**Prompt:** Given the records below, the lines starting at the line with "You are a GUI" and ending at the line with "You are a computer-use" should be output exactly, both end lines kept and pictures left out.

**The data:**
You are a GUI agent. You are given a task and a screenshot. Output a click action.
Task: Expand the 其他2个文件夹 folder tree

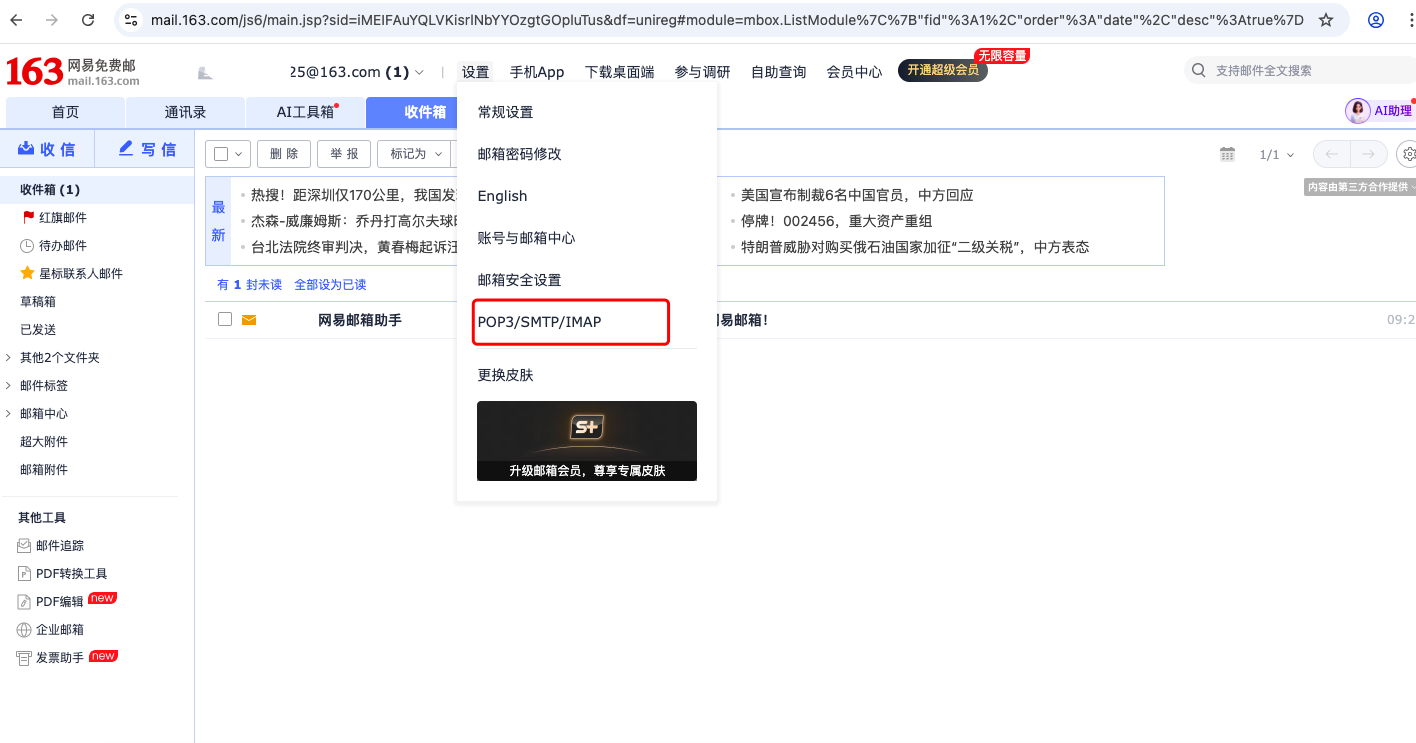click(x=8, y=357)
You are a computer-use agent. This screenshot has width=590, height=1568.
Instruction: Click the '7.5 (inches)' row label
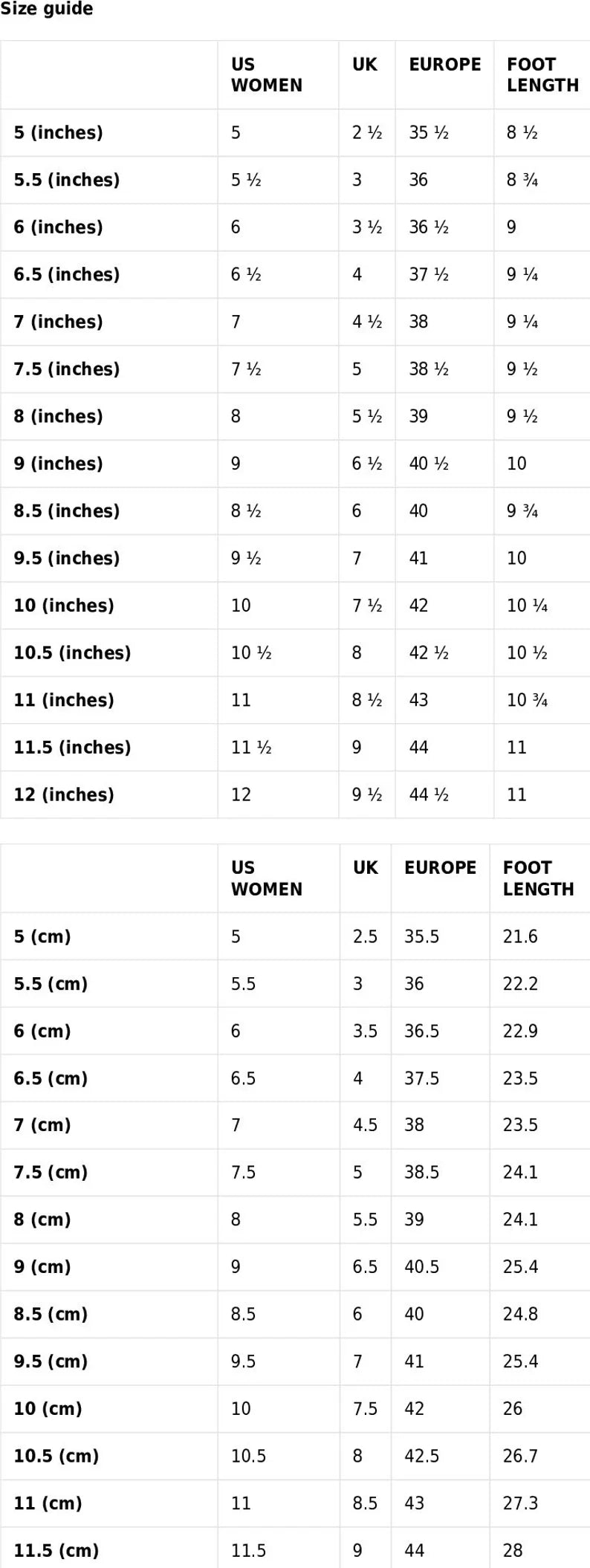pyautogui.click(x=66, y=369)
---
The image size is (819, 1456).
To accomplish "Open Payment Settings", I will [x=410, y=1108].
==
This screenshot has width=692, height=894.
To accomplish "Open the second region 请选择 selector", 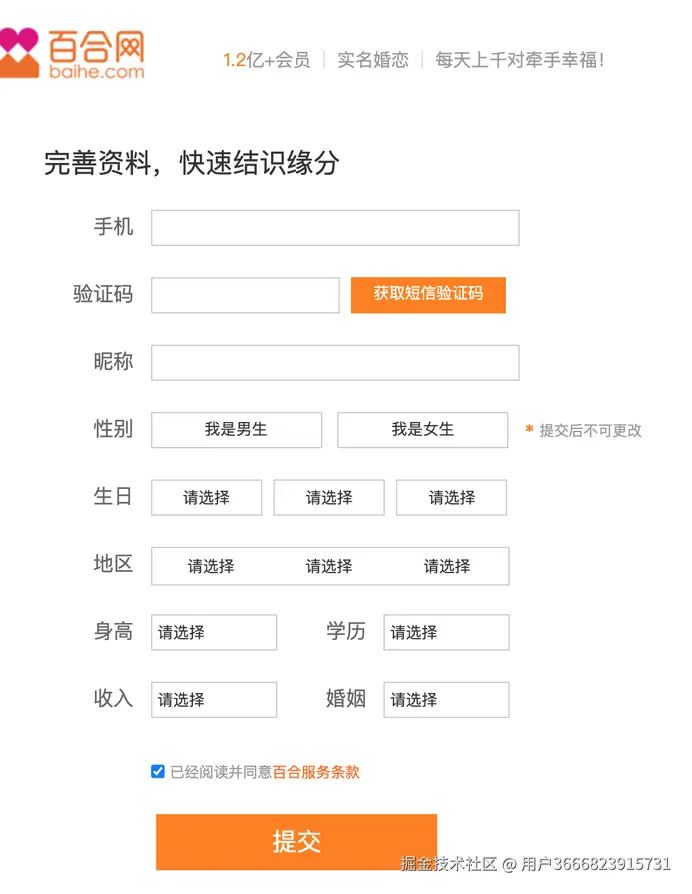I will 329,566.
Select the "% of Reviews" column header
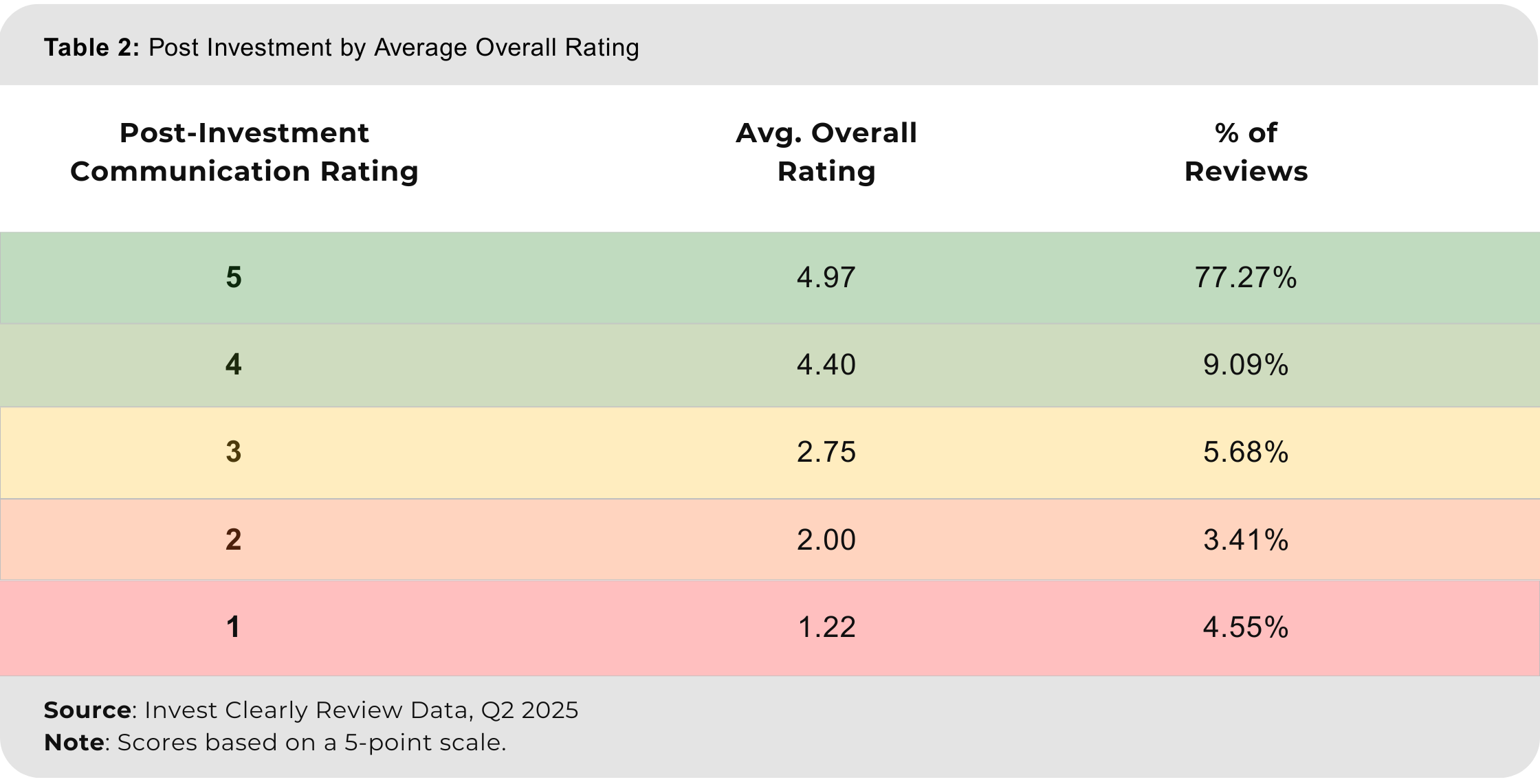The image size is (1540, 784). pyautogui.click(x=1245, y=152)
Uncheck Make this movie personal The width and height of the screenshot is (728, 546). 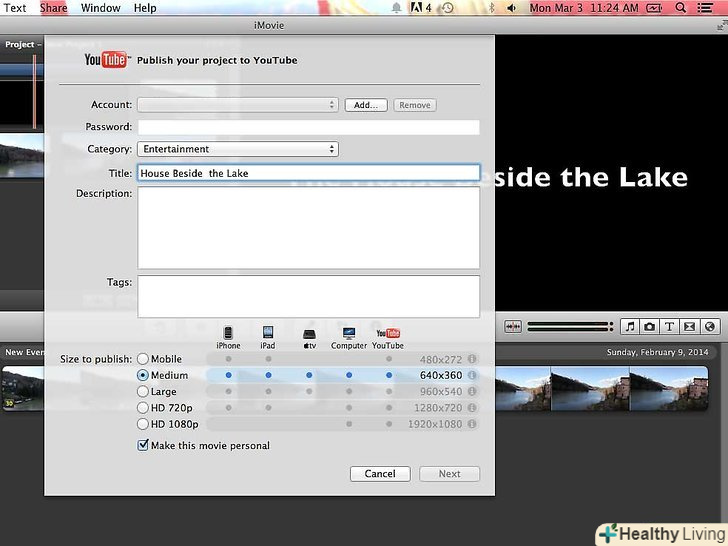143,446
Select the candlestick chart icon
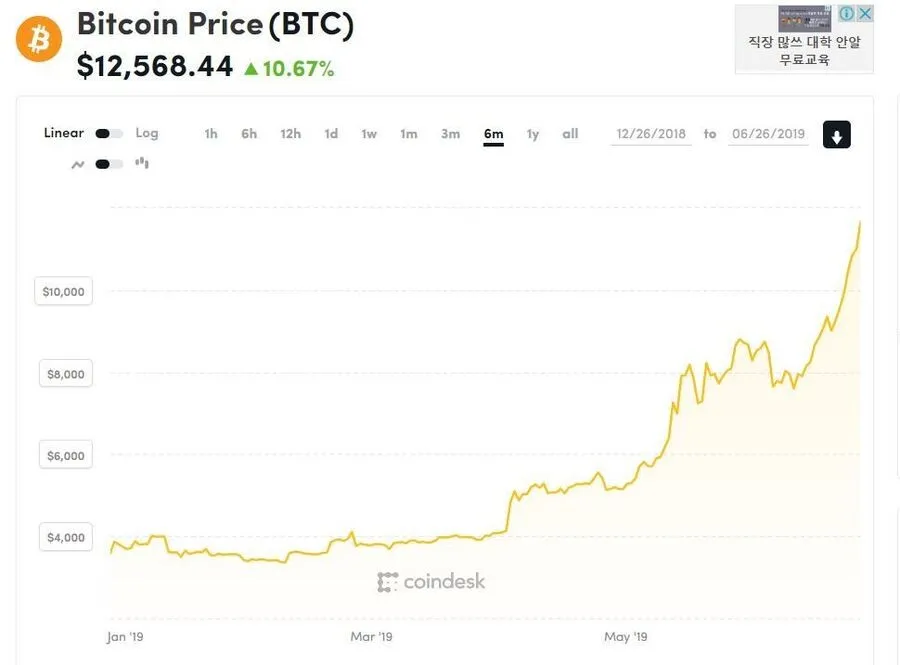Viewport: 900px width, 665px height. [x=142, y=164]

**Answer below:**
You are a GUI agent. You are given a task and a screenshot. Output a click action.
Task: Expand the 其他2个文件夹 folder tree

click(x=8, y=357)
You are a computer-use agent. This screenshot has width=590, height=1568.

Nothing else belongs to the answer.